Negar a força política de Mário Alexandre é burrice
Gostando ou não, é impossível apagar o peso político construído por Mário Alexandre em Ilhéus ao longo da última década. O ex-prefeito governou a cidade por dois mandatos consecutivos, somando oito anos no comando do município — tempo suficiente para consolidar um capital político que não se desfaz com memes, mágoas eleitorais ou discursos de torcida.
No primeiro mandato, Mário colheu resultados expressivos, sobretudo na relação com o Governo do Estado. Foi durante sua gestão que Ilhéus recebeu obras estruturantes como a ponte estaiada Ilhéus–Pontal, o Hospital Regional Costa do Cacau, ampliação de rodovias, avanço em saneamento e outras intervenções que mudaram a dinâmica urbana e regional. Críticos diziam que “o prefeito era Rui Costa”, mas os fatos permanecem: quem sentava na cadeira de prefeito era Mário — e foi ele quem articulou, levou demandas e manteve portas abertas em Salvador.
O desgaste, porém, chegou.
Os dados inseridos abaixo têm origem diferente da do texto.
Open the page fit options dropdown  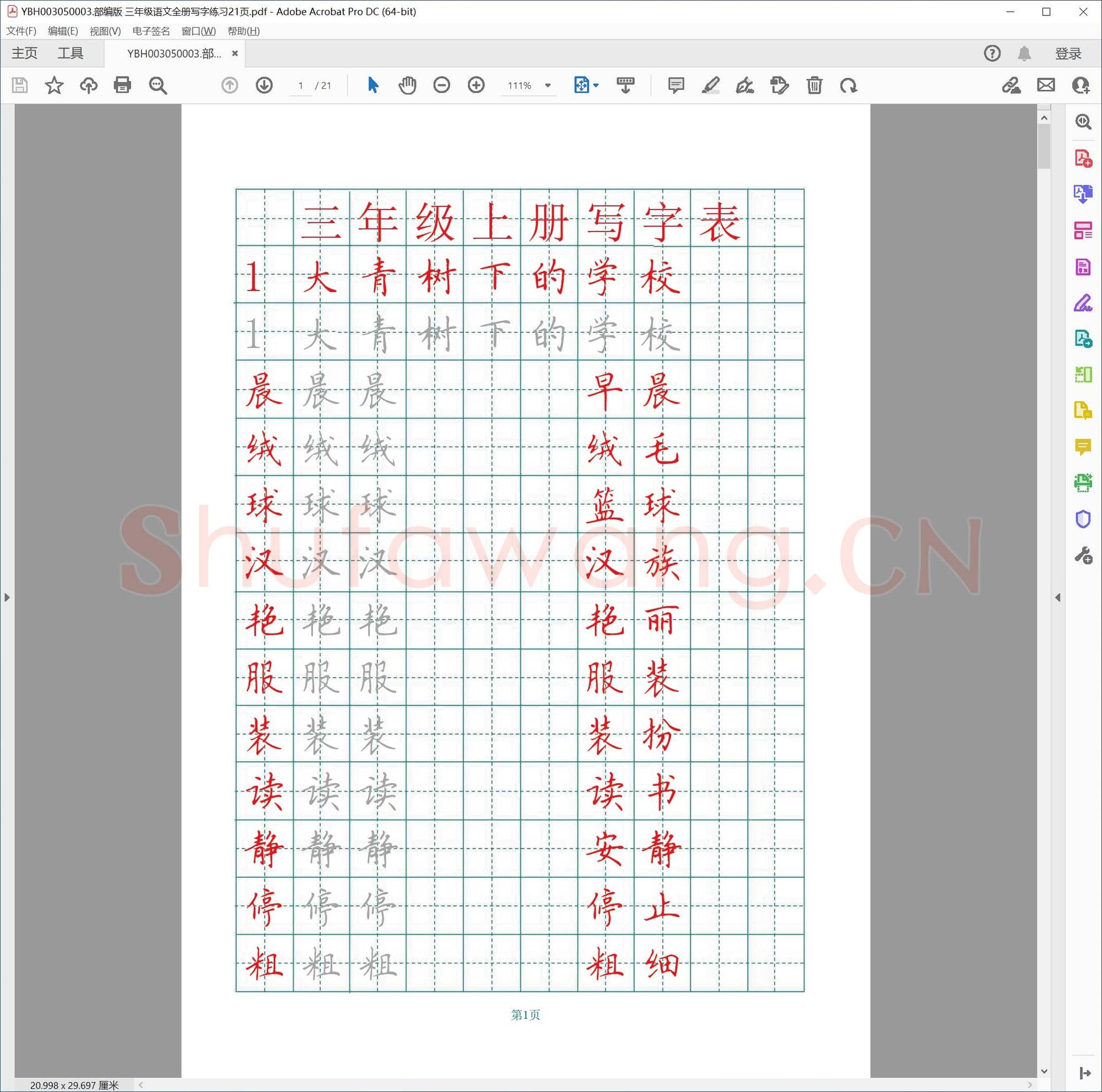(x=595, y=85)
No segundo mandato, sobretudo na reta final, a administração acumulou críticas: sensação de abandono da cidade, falhas na infraestrutura urbana, rejeição crescente e um eleitorado cansado. O resultado veio nas urnas: a tentativa de continuidade com o candidato Bento Lima fracassou. Mas eleição perdida não é sinônimo de fim político — e esse é o ponto que muitos fingem não entender.
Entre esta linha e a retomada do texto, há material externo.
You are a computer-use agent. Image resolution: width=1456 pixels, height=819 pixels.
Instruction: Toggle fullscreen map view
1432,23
Mário Alexandre não saiu menor do jogo. Sua esposa, a deputada estadual Soane Galvão, foi eleita com votação expressiva, consolidando a força do grupo. E agora, definido internamente, Mário será o nome da família e do bloco político para deputado estadual em 2026.
É claro que o cenário mudou. Não existe garantia de repetição da votação histórica de Soane, tampouco de que o mesmo efeito de 2022 se reproduza. Mas reduzir Mário a um “ex-prefeito derrotado” é má análise — ou má-fé.
Ele continua sendo:
✅ Um político com forte carisma popular
✅ Um agente com trânsito consolidado no governo estadual
✅ Um líder com grupo político estruturado, capilaridade e base formada
✅ Um nome conhecido e testado nas urnas
✅ Um ator que segue influenciando o tabuleiro local
Em resumo: subestimar Mário Alexandre não é só erro estratégico — é burrice política.
E quem conhece a política de Ilhéus sabe:
➡️ Seria precipitado decretar o fim de quem ainda nem começou a disputar a próxima rodada.